And then, there’s the ‘smell of money’
Published 7:03 pm Tuesday, July 25, 2017
Last week’s column about smells and their effect on our memories drew some light-hearted comment. The column was admittedly nostalgic, recalling mostly smells associated with “good” memories.
One reader called after last week’s paper was published and said he had driven by the packing plants on one of our hottest, most sultry days and found the odor more “rank” than usual.
Well, yes, the cooking process at the pet food plant located where Smithfield Packing used to stand can occasionally get your attention.

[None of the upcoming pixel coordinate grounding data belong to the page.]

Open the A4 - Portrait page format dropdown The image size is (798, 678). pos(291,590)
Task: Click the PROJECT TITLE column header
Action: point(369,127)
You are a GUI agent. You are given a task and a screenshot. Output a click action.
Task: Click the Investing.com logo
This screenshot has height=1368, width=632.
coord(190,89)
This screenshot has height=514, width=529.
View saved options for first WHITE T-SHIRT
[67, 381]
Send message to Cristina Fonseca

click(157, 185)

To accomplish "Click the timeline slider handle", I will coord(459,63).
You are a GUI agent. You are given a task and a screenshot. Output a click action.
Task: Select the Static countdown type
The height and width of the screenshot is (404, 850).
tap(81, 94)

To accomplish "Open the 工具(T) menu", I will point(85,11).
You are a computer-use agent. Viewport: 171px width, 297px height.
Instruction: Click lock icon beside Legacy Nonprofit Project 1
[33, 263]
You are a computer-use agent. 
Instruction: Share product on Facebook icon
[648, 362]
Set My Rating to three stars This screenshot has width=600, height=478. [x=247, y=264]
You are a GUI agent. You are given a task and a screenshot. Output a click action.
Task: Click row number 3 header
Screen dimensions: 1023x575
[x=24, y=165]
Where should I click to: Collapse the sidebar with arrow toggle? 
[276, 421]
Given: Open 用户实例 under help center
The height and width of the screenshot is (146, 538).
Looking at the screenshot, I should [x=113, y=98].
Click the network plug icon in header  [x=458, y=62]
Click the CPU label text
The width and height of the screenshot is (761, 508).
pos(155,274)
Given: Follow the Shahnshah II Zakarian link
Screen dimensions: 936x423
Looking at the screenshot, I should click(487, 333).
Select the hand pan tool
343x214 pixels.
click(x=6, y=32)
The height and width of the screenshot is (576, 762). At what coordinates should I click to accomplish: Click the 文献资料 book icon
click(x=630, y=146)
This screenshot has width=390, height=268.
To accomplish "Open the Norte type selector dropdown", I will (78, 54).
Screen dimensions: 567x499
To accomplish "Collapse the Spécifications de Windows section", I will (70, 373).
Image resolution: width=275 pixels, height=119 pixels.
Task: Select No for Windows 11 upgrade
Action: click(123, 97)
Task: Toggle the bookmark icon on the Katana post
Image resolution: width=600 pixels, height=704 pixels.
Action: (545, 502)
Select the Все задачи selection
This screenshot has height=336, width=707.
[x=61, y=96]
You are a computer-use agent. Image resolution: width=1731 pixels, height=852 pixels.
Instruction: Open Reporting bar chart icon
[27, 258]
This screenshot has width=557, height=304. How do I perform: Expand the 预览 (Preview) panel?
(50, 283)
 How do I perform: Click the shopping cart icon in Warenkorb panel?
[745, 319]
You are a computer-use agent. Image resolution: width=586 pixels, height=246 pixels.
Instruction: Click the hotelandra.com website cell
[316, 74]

Plant odors have been familiar to Smithfield residents for a very long while, and I am reminded of an old Smithfield saying about hog trucks and plant rendering: “It smells like money.” And indeed it does.
But the plant odors aren’t always objectionable. They still smoke hams over there and on occasion the savory aroma generated by that process makes up for a lot of other days.
Not many decades ago, there were three commercial smokehouses located in what is now the Historic District — Gwaltney, Smithfield Packing and V.W. Joyner. When all three companies were smoking hams at the same time, as they sometimes did, the whole town smelled of ham smoke. It was delectable.
Local meat smoking was also a source of confusion at times. Some newcomers who moved into Smithfield during the 1970s and ’80s were unaccustomed to buildings that wafted smoke onto nearby streets. Whenever V.W. Joyner was smoking hams in those days, you can be reasonably assured that someone would turn in a fire alarm reporting a fire in a big, white building on Cedar Street.
And occasionally, a smokehouse would catch fire. Smithfield Packing’s old smokehouse on Commerce Street was severely damaged by fire in the 1980s.
Other industrial odors have also “smelled like money” in Isle of Wight for many decades. Forty years ago, if the wind direction was just right, the sulfurous odors belching from what was then the Union Camp paper mill would find their way north as far as Smithfield.
A major renovation of the plant, aimed more at efficiency than odor control, accomplished both in the late 1970s. Camp thereafter captured most of the noxious gases resulting from cooking wood pulp and burned them to cook more wood pulp. Since then, the plant has not been smelled in Smithfield.
Another particularly disagreeable odor that has now disappeared was the Pagan River at low tide on hot July days. Back in the days before wastewater treatment, raw sewage from both industry and residences were dumped directly into the river, and the stew they created could, at times, bring tears to your eyes.
We may wax nostalgic for the “good old days,” but I doubt that many of us would wish for raw sewage a return to raw sewage in the Pagan.